If you're interested in painting digitally you can check out Artrage.  The starter edition is free and has some fun painty tools.


----------



## Ratte (Jul 10, 2009)

GIMP, SAI, and Photoshop, if you can afford it.


----------



## NightWolf714 (Jul 10, 2009)

pixthor said:


> GIMP, pretty good. Almost just as good as photoshop.



I will agree with Pixthor. Also, GIMP is free while most other quality programs are expensive. The only downfall is that it can be a bit confusing.


----------



## pixthor (Jul 10, 2009)

NightWolf714 said:


> I will agree with Pixthor. Also, GIMP is free while most other quality programs are expensive. The only downfall is that it can be a bit confusing.


Not if you use it often. Just use it frequently, and you won't find it confusing.


----------



## Kawaburd (Jul 11, 2009)

Photoshop if you're willing to umm... (censored).

GIMP otherwise.  Its potent, but the learning curve is a bit steep (and the 'detahced windows everywhere' thing is a peeve of mine. >.> )


----------



## Wolfy_the_beast (Jul 11, 2009)

thanks for the advice everyone, i'll try a few out and see which i like the best


----------



## Gnome (Jul 13, 2009)

i live by the sh00p and die by the sh00p
...never paid for it either lol


----------



## Wolfy_the_beast (Jul 13, 2009)

How?


----------



## Ratte (Jul 14, 2009)

You can also get PS/PSE by getting the backup discs from people who have it.  It's legal too, but at least for PSE (which is what I have) there's a code you need to install the program.

That's what I did.


----------



## Stratelier (Jul 15, 2009)

Kawaburd said:


> (and the 'detahced windows everywhere' thing is a peeve of mine. >.> )



You get used to it.  Well, mostly....


----------



## Centradragon (Jul 17, 2009)

OpenCanvas 4.5 Plus is one of my favorites, as is Corel Painter.  OC4.5 is about $70, and Painter is closer to $120 if you get the student edition.
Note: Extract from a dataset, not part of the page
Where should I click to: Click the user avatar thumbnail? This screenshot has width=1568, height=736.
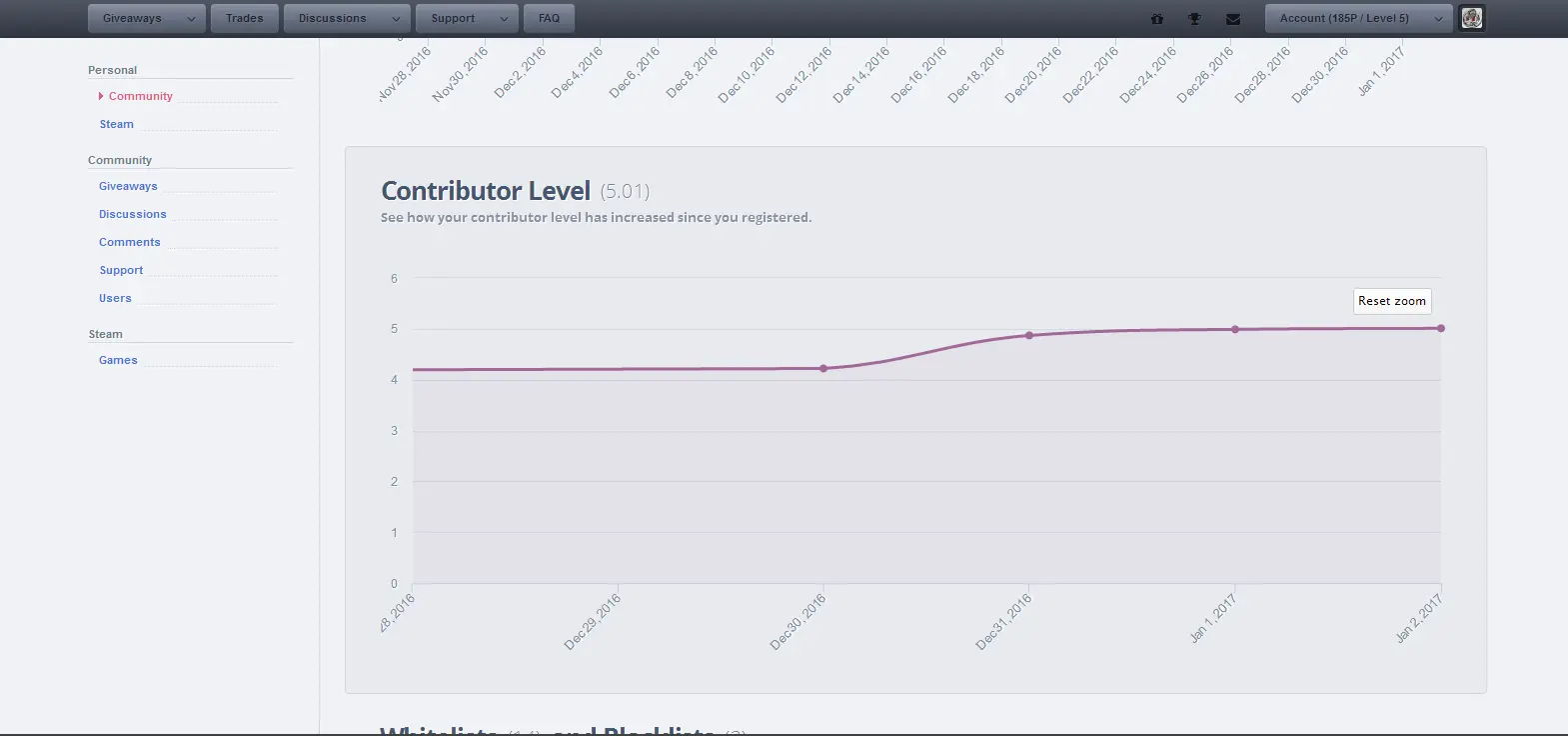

I had to buy Photoshop for school.    It's expensive, but totally frickin' worth it.


----------



## Sam-SRA (Jul 17, 2009)

I use photoshop, but personally i don't recommend it. If you want something more artsy that gives the feel of traditional work, try using corel painter or open canvas. I think they blend colour better than photoshop. I only use it because i'm so accustomed to it and am too lazy and stubborn to learn how to use other programs (even though i have them. they just sit there ._. )

SAI is really a really good program too. I've never used GIMP, but it gets good reviews, i hear.

edit: also, do trial downloads of EVERYTHING. get the feel of it before purchasing. What happens if you buy it and end up not liking it? I didn't pay for mine though. Got some CDs from friends and whatnot.


----------



## Arshes Nei (Jul 17, 2009)

Umm go to the Sticky threads in the Critiques forum...yeesh.


----------



## Gnome (Jul 18, 2009)

posted by Sam-SRA


> If you want something more artsy that gives the feel of traditional work, try using corel painter or open canvas. I think they blend colour better than photoshop.



O__O'


----------



## Kashii (Jul 21, 2009)

Tanzenlicht said:


> It's better than photoshop because it's free. You can download it here.
> 
> If you're interested in painting digitally you can check out Artrage. The starter edition is free and has some fun painty tools.


 I never really liked GIMP too frustrating... its just easier for me to use photoshop....


----------